The Essex was two days into a two-and-a-half-year voyage when a squall nearly sank the ship. It was the first of many bad breaks, and even before their ill-fated trip into the South Pacific, the crew was superstitious and paranoid—one guy deserted in Ecuador. The storm makes it into the movie but all the superstition and self-feeding fear of the crew is lost in a classist pissing match between Captain George Pollard (Benjamin Walker), and first mate Owen Chase (Chris Hemsworth). Who gives a sh*t about class warfare when people are eating one another? NO ONE—which is pretty much who saw In the Heart of the Sea.

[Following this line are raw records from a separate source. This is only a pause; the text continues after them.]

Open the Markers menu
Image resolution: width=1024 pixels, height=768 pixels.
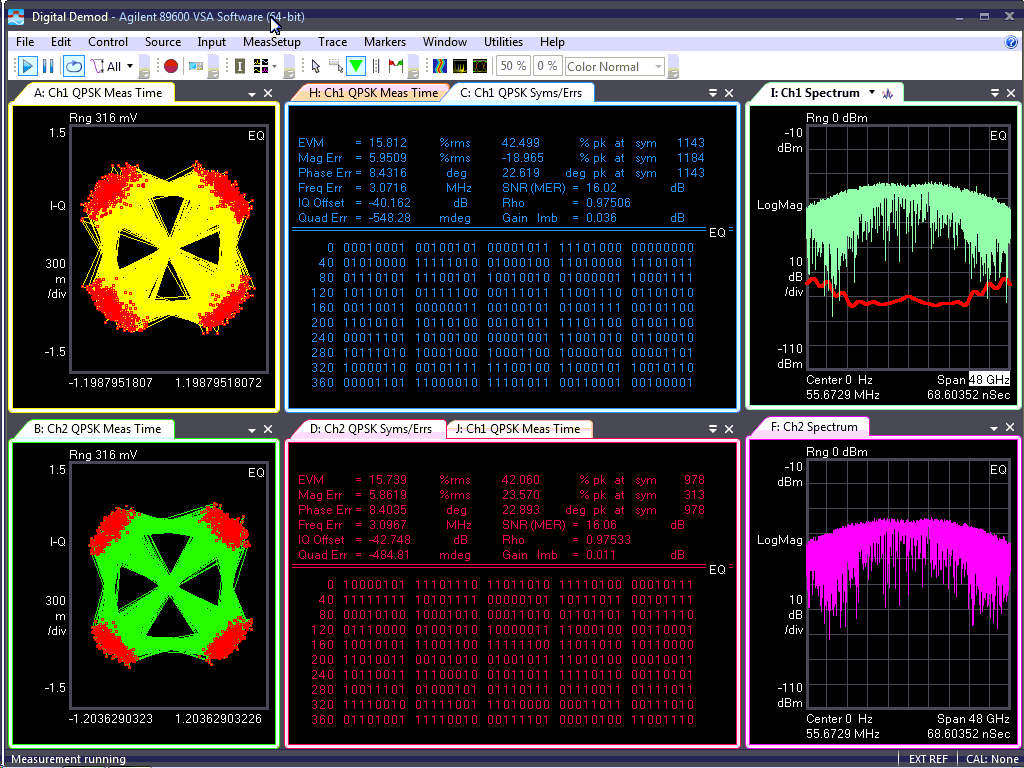(x=384, y=42)
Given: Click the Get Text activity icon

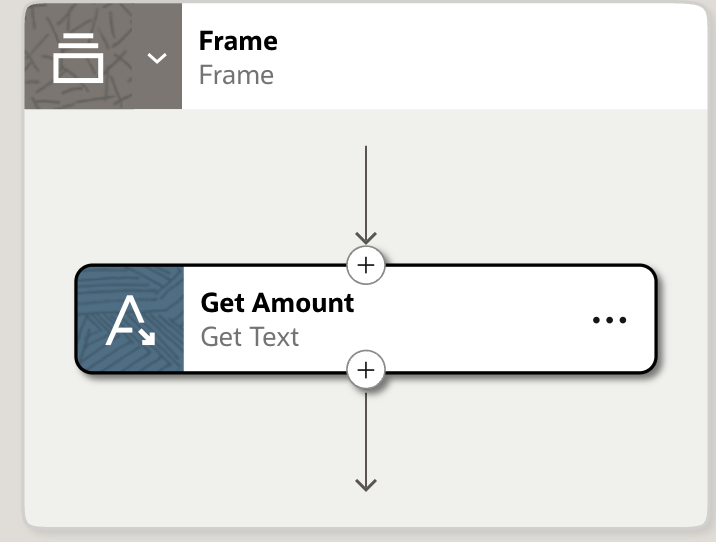Looking at the screenshot, I should click(x=130, y=320).
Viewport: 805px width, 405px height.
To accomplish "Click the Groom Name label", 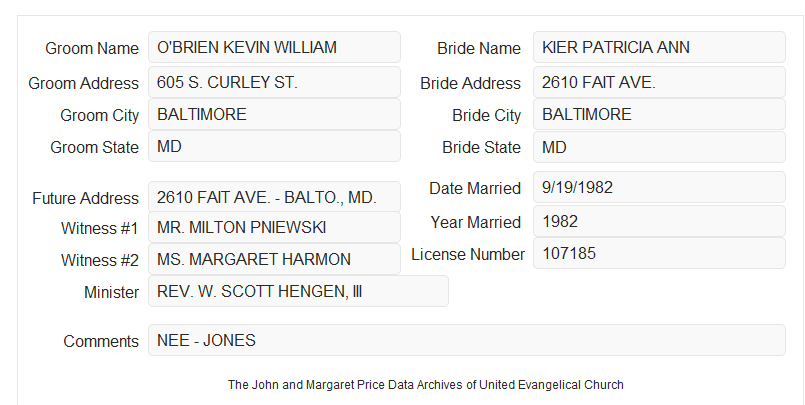I will pyautogui.click(x=92, y=48).
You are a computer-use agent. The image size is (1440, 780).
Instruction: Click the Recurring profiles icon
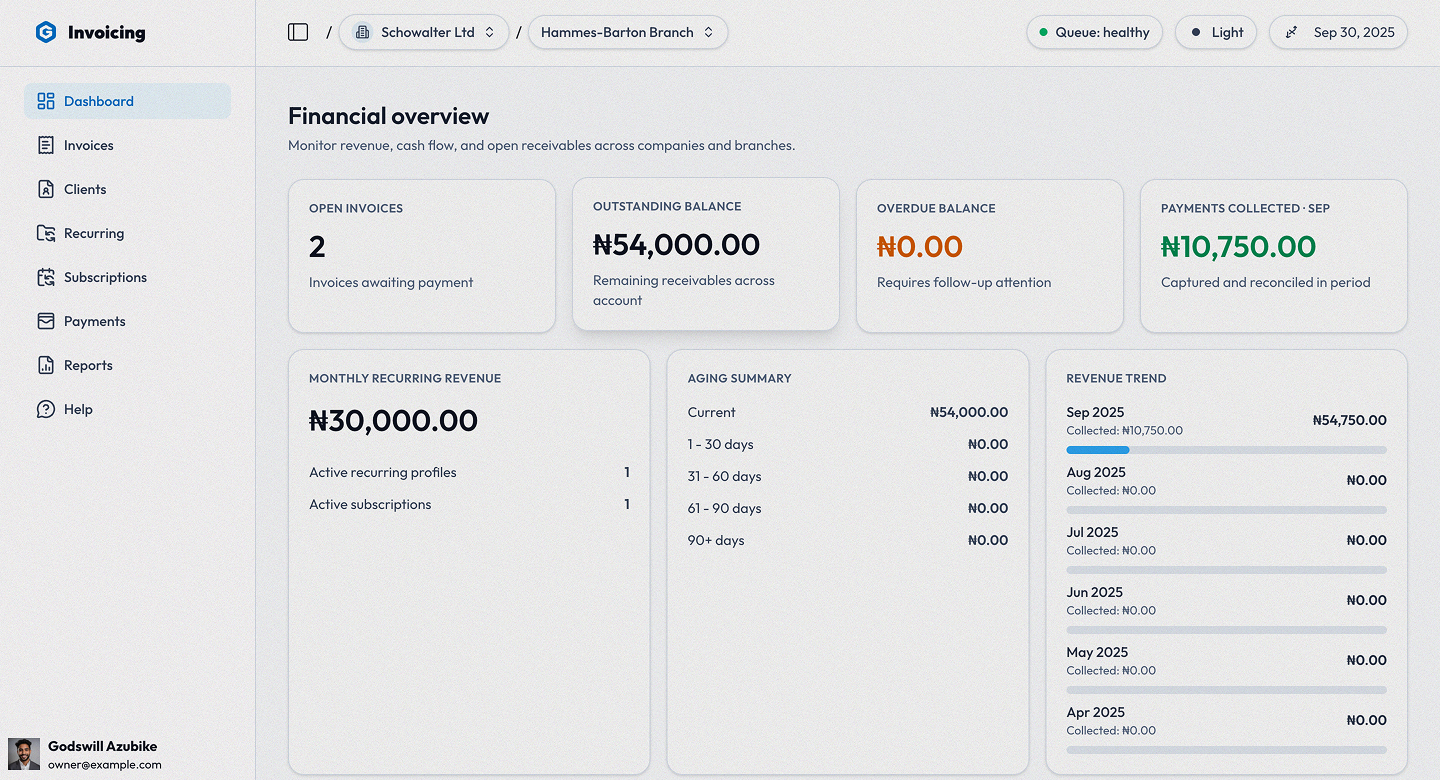click(x=45, y=233)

At one point the crew moored at Floreana Island in the Galapagos to resupply. One dickhead crew member set a fire as a joke and ended up burning down the whole island, which caused the extinction of a species of tortoise. This entire incident is left out, presumably because it does not fit into the story of Heroic Man vs. Nature Howard is trying to tell. Too bad—that would have been a much more interesting scene than the dumb framing device Howard keeps cutting back to, of an old Essex survivor (Brendan Gleeson) telling the story to Herman Melville (Ben Whishaw).
Of the actual whale attack, the movie is mostly accurate but for one crucial detail. In the movie Chase harpoons the whale after its first strike to the ship, which results in the whale breaking the ship’s mast and causing the final destruction of the Essex. In reality, Chase was not a Grade-A dumbass and he recognized that harpooning the whale might enrage it further, so he left it the f*ck alone. It ended up ramming the ship again anyway, because Nature Justice is unrelenting, but Howard, for some bizarre reason, tried to remake the story of the Essex into a story of greed and hubris, and not just an example of Nature’s inherent inhospitality toward Man.
After the Essex sank, the survivors were stranded for months at sea. In a moment of sterling irony, Chase persuaded the others, against Pollard’s wishes, to not sail for the Marquesas, their nearest hope of rescue, because the natives there might be cannibals. And then, in order to survive, Chase and the others inevitably resorted to cannibalism. But Howard omits Chase’s bout of (racist) superstition altogether, robbing the story of its irony. He also left out the part about the guys who wouldn’t relinquish the bones of their friends, which they’d been gnawing on, to the people who rescued them.
At the end of the movie, Chase is said to have gone on to a career as a merchant captain, but really he kept whaling for twenty years. He was plagued by headaches and night terrors for the rest of his life, and started hoarding food in the attic of his house. He was eventually institutionalized. But sure, happy ending, nice and pat. No life-long trauma to be seen.
The story of the Essex is one of the most brutal survivalist tales in recorded history, but Howard doesn’t seem all that interested in it as a survivalist tale. He wants to make it a metaphor for something else, but that story already exists and it’s called Moby Dick. The Revenant is a self-important windbag movie, but at least Alejandro Gonzalez Iñárritu is dedicated to portraying the harsh reality of surviving on the frontier. There’s nothing harsh or even really dirty about In the Heart of the Sea, because Howard seems loathe to actually get his hands dirty with the story. It’s too bad—in the right, Herzogian hands, this could have been one of the great Man vs. Nature epics in cinema. Instead it’s a boring, lame Moby Dick spin-off.